Each line from the first down to the one containing "お洒落時計 (410, 717)" should be returned exactly as it appears below.

(Stored items from a collection)
>>
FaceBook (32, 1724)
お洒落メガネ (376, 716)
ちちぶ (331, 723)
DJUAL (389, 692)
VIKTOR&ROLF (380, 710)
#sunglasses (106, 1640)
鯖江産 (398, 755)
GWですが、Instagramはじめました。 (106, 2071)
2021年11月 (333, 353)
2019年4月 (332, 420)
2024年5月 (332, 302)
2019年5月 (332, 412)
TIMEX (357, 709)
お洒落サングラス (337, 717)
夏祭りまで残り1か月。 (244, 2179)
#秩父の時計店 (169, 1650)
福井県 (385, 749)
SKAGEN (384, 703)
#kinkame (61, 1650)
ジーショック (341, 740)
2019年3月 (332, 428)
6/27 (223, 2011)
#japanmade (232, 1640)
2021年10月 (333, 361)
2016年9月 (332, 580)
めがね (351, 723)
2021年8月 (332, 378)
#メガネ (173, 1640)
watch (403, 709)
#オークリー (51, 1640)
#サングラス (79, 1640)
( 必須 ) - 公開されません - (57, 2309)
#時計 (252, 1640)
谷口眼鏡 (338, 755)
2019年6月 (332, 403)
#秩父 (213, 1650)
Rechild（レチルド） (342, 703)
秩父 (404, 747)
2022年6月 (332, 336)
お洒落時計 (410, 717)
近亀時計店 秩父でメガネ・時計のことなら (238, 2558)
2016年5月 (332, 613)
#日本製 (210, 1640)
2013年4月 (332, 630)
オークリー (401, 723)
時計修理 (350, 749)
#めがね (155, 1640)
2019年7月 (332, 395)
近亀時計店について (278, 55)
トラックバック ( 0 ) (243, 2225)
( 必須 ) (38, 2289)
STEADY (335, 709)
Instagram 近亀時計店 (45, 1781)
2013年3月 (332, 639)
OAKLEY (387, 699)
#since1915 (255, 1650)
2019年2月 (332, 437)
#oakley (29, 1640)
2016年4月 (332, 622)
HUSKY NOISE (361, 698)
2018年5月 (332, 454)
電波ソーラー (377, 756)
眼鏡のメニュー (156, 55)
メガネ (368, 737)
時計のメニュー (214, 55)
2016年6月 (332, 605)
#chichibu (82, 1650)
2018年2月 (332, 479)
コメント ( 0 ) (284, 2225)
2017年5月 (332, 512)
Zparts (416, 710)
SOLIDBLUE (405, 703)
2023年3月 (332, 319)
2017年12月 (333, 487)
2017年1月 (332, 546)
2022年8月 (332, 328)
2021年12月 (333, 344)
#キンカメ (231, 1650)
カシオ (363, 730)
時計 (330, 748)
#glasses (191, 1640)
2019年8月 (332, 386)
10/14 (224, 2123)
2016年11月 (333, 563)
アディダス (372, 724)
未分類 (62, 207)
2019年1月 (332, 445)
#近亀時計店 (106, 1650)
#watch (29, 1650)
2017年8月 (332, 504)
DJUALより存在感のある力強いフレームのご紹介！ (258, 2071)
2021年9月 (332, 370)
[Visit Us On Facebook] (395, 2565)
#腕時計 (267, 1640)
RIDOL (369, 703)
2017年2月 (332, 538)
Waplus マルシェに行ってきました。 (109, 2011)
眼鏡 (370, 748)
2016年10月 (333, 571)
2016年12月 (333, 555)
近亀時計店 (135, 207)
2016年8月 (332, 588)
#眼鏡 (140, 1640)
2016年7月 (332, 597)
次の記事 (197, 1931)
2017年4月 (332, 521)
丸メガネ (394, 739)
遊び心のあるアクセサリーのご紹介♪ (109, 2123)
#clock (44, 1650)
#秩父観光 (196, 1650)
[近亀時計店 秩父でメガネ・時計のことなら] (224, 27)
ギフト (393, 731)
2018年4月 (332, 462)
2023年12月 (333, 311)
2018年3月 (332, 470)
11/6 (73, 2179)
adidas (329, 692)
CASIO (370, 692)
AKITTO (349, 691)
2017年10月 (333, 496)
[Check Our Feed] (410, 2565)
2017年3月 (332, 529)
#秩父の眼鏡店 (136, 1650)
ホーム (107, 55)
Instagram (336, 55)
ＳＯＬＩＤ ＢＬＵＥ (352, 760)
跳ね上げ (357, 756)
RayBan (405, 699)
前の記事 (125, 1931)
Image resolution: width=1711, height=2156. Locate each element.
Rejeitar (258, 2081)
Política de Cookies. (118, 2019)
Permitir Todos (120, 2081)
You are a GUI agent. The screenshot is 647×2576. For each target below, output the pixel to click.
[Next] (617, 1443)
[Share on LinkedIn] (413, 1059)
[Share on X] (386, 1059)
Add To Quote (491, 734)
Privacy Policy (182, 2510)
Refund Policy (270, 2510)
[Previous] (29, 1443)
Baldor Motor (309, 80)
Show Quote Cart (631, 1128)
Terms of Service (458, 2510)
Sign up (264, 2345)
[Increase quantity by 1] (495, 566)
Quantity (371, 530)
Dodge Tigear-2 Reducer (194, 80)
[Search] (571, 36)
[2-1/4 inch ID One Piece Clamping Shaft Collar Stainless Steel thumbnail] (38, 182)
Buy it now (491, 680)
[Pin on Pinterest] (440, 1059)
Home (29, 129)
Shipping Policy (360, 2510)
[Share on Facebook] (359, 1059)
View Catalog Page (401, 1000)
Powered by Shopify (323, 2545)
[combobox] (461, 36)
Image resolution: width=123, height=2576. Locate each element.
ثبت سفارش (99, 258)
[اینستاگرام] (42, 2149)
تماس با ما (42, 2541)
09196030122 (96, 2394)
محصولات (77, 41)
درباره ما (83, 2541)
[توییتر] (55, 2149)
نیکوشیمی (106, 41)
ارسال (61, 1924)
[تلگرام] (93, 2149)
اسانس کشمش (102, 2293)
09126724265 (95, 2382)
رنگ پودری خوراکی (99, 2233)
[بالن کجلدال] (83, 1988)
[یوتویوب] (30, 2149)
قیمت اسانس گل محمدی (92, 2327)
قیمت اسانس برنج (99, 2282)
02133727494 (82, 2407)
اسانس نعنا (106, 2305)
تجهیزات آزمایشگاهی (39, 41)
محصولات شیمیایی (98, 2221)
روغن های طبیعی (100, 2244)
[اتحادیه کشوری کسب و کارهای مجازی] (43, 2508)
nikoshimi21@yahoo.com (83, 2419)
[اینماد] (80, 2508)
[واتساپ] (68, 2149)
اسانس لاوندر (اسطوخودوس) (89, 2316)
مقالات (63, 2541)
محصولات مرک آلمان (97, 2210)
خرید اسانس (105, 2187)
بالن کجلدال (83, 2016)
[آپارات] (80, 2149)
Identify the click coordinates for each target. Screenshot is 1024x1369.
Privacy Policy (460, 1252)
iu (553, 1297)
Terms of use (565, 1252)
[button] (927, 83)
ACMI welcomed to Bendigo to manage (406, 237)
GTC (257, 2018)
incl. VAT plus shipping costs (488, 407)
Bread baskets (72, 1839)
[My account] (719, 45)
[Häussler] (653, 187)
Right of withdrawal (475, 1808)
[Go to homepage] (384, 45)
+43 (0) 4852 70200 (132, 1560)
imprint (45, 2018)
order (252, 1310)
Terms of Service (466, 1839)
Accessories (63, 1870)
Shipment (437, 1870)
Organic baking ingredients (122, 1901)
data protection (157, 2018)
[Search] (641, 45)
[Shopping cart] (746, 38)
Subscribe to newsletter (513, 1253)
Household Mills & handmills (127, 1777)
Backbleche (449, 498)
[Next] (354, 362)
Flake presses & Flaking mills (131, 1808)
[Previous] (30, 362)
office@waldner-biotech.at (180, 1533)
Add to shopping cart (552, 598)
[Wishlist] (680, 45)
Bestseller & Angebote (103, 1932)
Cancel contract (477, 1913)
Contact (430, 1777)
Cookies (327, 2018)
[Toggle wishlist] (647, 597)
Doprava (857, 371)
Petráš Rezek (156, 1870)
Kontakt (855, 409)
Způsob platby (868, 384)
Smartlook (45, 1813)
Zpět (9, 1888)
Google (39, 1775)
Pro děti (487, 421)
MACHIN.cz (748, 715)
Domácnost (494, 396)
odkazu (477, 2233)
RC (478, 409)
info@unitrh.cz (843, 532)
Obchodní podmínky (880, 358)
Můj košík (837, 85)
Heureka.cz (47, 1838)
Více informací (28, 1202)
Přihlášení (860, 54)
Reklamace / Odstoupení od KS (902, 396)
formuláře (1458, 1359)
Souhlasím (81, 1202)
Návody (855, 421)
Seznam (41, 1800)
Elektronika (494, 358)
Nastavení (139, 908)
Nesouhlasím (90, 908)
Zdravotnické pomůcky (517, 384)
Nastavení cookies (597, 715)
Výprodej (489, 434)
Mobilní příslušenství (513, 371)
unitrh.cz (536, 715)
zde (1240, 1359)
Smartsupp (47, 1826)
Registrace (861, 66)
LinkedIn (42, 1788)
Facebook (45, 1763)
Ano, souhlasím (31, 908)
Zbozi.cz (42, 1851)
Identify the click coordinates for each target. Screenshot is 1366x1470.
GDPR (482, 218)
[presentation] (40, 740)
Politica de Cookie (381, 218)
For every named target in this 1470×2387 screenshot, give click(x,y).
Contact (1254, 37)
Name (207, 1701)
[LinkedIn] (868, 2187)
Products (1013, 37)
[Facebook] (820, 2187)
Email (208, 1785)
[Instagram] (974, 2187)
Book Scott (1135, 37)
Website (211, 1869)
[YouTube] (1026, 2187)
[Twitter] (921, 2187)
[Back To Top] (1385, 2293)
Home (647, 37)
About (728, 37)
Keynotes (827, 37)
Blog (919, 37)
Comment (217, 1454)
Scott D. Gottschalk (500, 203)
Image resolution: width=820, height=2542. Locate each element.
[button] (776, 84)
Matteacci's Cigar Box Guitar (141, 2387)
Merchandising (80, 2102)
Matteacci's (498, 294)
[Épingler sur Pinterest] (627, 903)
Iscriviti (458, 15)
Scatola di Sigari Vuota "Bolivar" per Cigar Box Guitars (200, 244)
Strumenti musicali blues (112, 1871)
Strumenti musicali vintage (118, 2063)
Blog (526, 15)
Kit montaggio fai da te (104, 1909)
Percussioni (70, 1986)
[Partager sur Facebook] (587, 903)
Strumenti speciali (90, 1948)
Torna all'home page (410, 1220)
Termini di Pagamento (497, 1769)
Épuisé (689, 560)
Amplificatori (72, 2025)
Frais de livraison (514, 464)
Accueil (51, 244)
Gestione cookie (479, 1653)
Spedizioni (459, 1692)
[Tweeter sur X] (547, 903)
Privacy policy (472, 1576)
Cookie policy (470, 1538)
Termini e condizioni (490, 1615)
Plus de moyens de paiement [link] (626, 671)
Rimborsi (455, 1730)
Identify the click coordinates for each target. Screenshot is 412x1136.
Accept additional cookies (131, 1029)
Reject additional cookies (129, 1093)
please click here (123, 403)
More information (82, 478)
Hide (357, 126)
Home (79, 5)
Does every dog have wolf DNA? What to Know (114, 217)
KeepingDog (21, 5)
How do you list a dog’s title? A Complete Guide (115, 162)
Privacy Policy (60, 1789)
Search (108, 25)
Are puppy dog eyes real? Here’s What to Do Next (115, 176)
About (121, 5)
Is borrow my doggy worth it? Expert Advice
<<
RESPONSE BELOW -
FaceBook (32, 1724)
お洒落メガネ (376, 716)
ちちぶ (331, 723)
DJUAL (389, 692)
VIKTOR&ROLF (380, 710)
#sunglasses (106, 1640)
鯖江産 (398, 755)
GWですが、Instagramはじめました。 (106, 2071)
2021年11月 (333, 353)
2019年4月 (332, 420)
2024年5月 (332, 302)
2019年5月 (332, 412)
TIMEX (357, 709)
お洒落サングラス (337, 717)
夏祭りまで残り1か月。 (244, 2179)
#秩父の時計店 (169, 1650)
福井県 (385, 749)
SKAGEN (384, 703)
#kinkame (61, 1650)
ジーショック (341, 740)
2019年3月 (332, 428)
6/27 (223, 2011)
#japanmade (232, 1640)
2021年10月 (333, 361)
2016年9月 (332, 580)
めがね (351, 723)
2021年8月 (332, 378)
#メガネ (173, 1640)
watch (403, 709)
#オークリー (51, 1640)
#サングラス (79, 1640)
( 必須 ) - 公開されません - (57, 2309)
#時計 (252, 1640)
谷口眼鏡 (338, 755)
2019年6月 (332, 403)
#秩父 (213, 1650)
Rechild（レチルド） (342, 703)
秩父 (404, 747)
2022年6月 (332, 336)
お洒落時計 (410, 717)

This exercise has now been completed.